Яркий луч света заставляет меня зажмуриться. Я прикрываю глаза ладонью, потом отвожу её и смотрю в упор на хорошенькую девушку, сидящую передо мной, обхватив колени руками и прислонившись к стене. Девушка, не мигая, смотрит куда-то вперёд, и я с ужасом и содроганием замечаю, что её неправдоподобно огромные глаза затянуты тусклой бледно-синей плёнкой.
* * *
– Попробуйте же, наконец, нарколу, инспектор. Уверяю Вас, что если отбросить предрассудки, то это просто вкусно…
– Не пытайтесь себя разозлить, Батиста, – спокойно сказал Кроленко. – Ведь Вы сейчас больше испугались, чем разозлились. А страх, да ещё усиленный нарколой, плохой помощник.
– Вы плохой психолог, инспектор. – Батиста двумя пальцами изящно бросил в старомодную хрустальную пепельницу бледно-зелёную кожицу плода. – Ну, с какой стати Вы решили, что я Вас боюсь? Ведь вынужденный ремонт двигателей, насколько я знаю, не является чем-то предосудительным?
– Для ремонта двигателей вполне можно было вызвать аварийную команду на орбиту, а не тратить горючее на посадку и взлёт. К тому же, Ваш маршрут, судя по документам, лежит несколько в стороне от Слоппи. Кстати, а где Ваши люди? Не будете же Вы утверждать, что путешествуете в одиночку.
– О! Все знают, что в одиночку путешествуете только Вы, – не скрывая иронии, сказал Батиста. – А мои люди, если Вам будет угодно, отправились за… Ну, скажем, за родниковой водой. Этот вариант Вас устраивает?
– Ценю Ваш юмор, сеньор Батиста. Конечно, самая чистая вода имеется именно на свалках. Тем более, радиоактивных, как Слоппи… И всё-таки, думаю, что вам придётся отбыть с прежним запасом воды. Дело в том, что на этот раз Вы ошиблись. Я здесь не один.
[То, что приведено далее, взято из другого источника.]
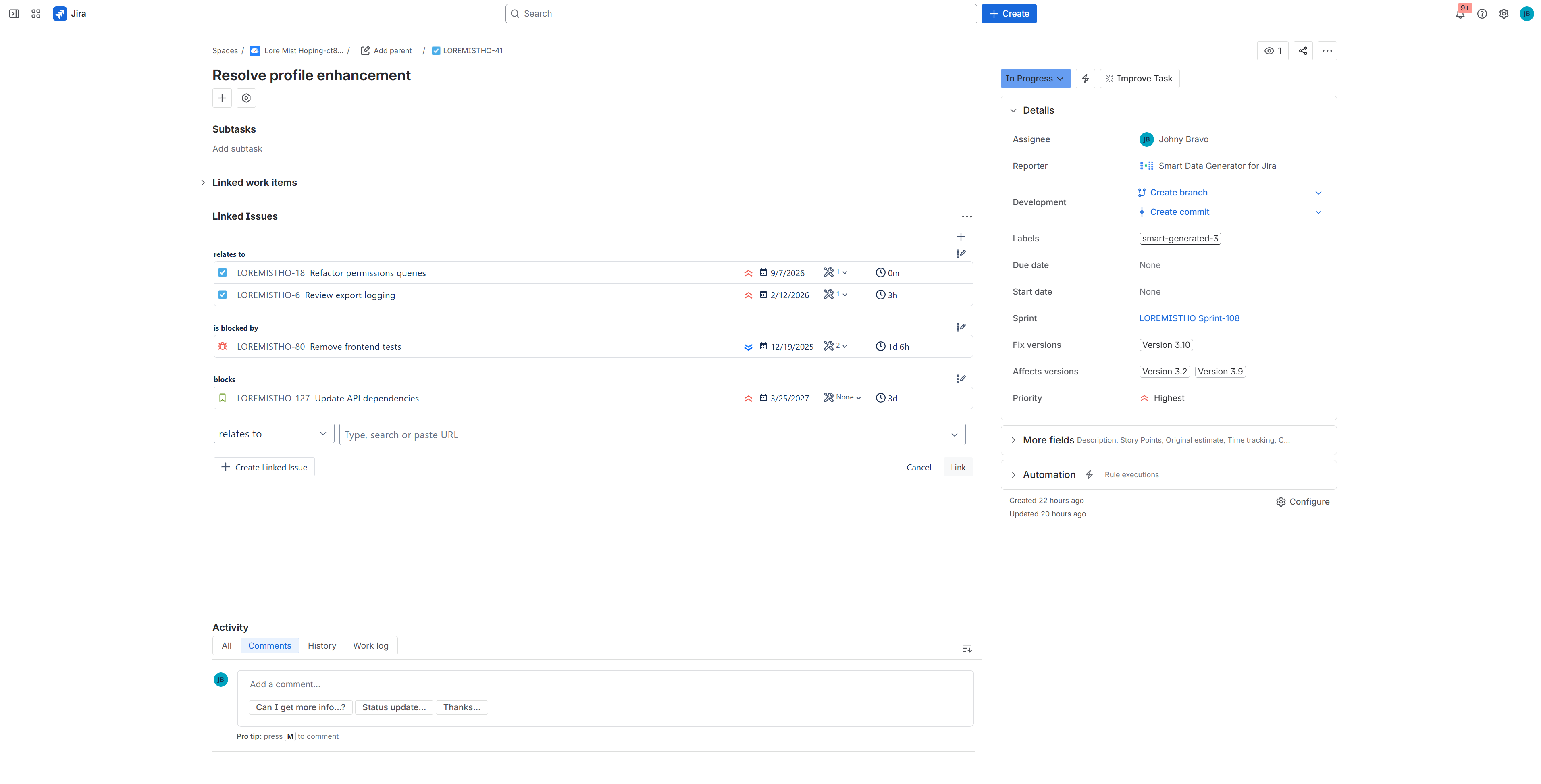Click the share icon in the header

tap(1302, 51)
Кроленко говорил неправду. В последнее время желающих лететь с инспекцией на Слоппи не находилось. Свалка радиоактивных отходов пользовалась дурной славой по всей Галактике. Неизвестно, кто первый оставил громоздкий контейнер с ядерным мусором на этой, в общем-то, славной небольшой планете. Скорее всего, это было сделано вынужденно. Но кто-то последовал примеру первых нарушителей, не захотев лететь на далёкие безжизненные астероиды, и, когда комиссия по охране Земли и близлежащего космического пространства узнала об этом, этот сектор галактики уже излучал заметное радиоактивное зловоние. С лёгкой руки журналистов планета тут же получила кличку «Слоппи» – помойка. Название быстро прилипло и вскоре уже никто не называл её иначе. Было решено прекратить полёты на эту планету, но мало кто хотел тащить контейнеры с отработанной рудой на окраину Галактики и предпочитал избавляться от груза поближе. Сначала контейнеры закапывали, хоронили в ущельях, но потом стали просто сбрасывать их на поверхность. Нередко они оставались на орбите, превращаясь в искусственные спутники. Ленивая борьба с нарушителями продолжалась много лет, пока пилоты вдруг один за другим не стали отказываться от рейсов на Слоппи, ссылаясь на какие-то фантастические существа, якобы обитающие на планете, считавшейся пустынной. Сенсация мгновенно облетела землю.